Last night Michelle O’Neill said that the meeting – which Mr Biden “dropped into” – “was hugely beneficial as they both reaffirmed their unequivocal support for the Irish peace process and full implementation of the Good Friday Agreement”.

NI Protocol would be rejected by Americans, Aiken tells Biden

Ulster Unionist leader Steve Aiken has written to Joe Biden to tell him that the terms of the NI Protocol would never be accepted in America.

Mr Aiken, whose wife is a US citizen and who as a former Royal Navy nuclear submarine commander fought in support of US troops in the middle east, wrote to the American President on Tuesday.

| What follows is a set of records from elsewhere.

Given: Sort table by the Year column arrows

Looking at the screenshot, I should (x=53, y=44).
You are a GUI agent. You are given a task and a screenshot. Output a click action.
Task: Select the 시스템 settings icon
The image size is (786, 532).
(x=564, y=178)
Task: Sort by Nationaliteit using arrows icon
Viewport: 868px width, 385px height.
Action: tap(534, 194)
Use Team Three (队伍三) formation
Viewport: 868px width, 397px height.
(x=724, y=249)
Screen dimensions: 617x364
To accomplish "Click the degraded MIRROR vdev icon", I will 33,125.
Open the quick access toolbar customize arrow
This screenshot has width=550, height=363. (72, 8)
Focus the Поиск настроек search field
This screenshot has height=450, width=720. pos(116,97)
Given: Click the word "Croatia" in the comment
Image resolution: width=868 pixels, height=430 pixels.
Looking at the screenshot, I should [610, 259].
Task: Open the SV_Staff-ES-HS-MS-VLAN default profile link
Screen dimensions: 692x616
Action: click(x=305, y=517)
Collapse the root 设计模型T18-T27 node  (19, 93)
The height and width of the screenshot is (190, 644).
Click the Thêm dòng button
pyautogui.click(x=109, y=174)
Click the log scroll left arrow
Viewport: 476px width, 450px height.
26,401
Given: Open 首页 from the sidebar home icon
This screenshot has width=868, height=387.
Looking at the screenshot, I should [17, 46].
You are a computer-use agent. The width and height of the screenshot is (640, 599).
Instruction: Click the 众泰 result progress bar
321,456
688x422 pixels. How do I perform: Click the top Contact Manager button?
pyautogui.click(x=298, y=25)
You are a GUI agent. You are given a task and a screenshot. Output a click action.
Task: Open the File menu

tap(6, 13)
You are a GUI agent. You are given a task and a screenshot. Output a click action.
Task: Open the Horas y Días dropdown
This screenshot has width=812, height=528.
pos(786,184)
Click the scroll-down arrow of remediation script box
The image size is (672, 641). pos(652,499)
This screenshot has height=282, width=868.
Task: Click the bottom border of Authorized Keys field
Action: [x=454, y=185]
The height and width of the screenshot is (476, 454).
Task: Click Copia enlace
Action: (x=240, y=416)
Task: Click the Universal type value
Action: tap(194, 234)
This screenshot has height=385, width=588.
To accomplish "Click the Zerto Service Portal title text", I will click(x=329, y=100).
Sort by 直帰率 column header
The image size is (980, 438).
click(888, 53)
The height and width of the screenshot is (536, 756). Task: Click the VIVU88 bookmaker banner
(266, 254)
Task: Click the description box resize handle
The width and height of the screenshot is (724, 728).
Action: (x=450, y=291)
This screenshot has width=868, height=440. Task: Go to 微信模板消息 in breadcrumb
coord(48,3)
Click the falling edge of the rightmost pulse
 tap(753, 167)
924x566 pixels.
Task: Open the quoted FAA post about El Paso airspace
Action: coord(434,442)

The South Antrim MLA said: “As someone with 50% of my family being US citizens, I know clearly how they would feel if as part of a ‘trade’ deal, a foreign power was able to dictate internal borders between states, and also threaten which foods they could buy, which medicines they could use, or even, bizarrely, that their pets wouldn’t be allowed to travel unless they had received vaccinations for diseases not even present in North America.

“As you can imagine, it wouldn’t be acceptable in Delaware (or especially in Georgia), so why should it be acceptable in Northern Ireland?”

He added: “Today we have only one ask of the United States, and that is to act as an honest broker, weighing up all sides of the argument, and to use your good offices to ensure that peace for all sides of our fractured community is maintained.

“Pushing for a heavily pro-EU interpretation of the protocol, which overrides at least 50% of the interests of the community in Northern Ireland, is nothing short of a recipe for disaster.”

Taoiseach tells president protocol ‘protects peace’

Irish Premier Micheal Martin has thanked US President Joe Biden for his “unwavering support” for the Belfast Agreement.

He said his support for the 1998 peace accord “meant a lot” during the Brexit negotiations.

Mr Biden again stated his support for the agreement in a virtual meeting with Mr Martin yesterday: “You know my view, and the view of my predecessor of the Obama/Biden administration, on the Good Friday Agreement, we strongly support them, we think it’s critically important they be maintained and the political and economic stability of Northern Ireland is very much in the interest of all of our people.”

Mr Martin responded saying: “It has meant a lot and it has mattered, including as we negotiated Brexit.

“With a new trading relationship now in place between the European Union and the United Kingdom, and a protocol that protects peace and avoids a hard border on this island, I want to move forward with a positive relationship with the United Kingdom.

“That means standing by what has been agreed and working together to make a success of it.

“That, in turn, can help maintain peace and promote greater reconciliation o our shared island – goals that I know you support.”

Mr Martin also told Mr Biden that their policies are “closely aligned” on the “big challenges the world faces”.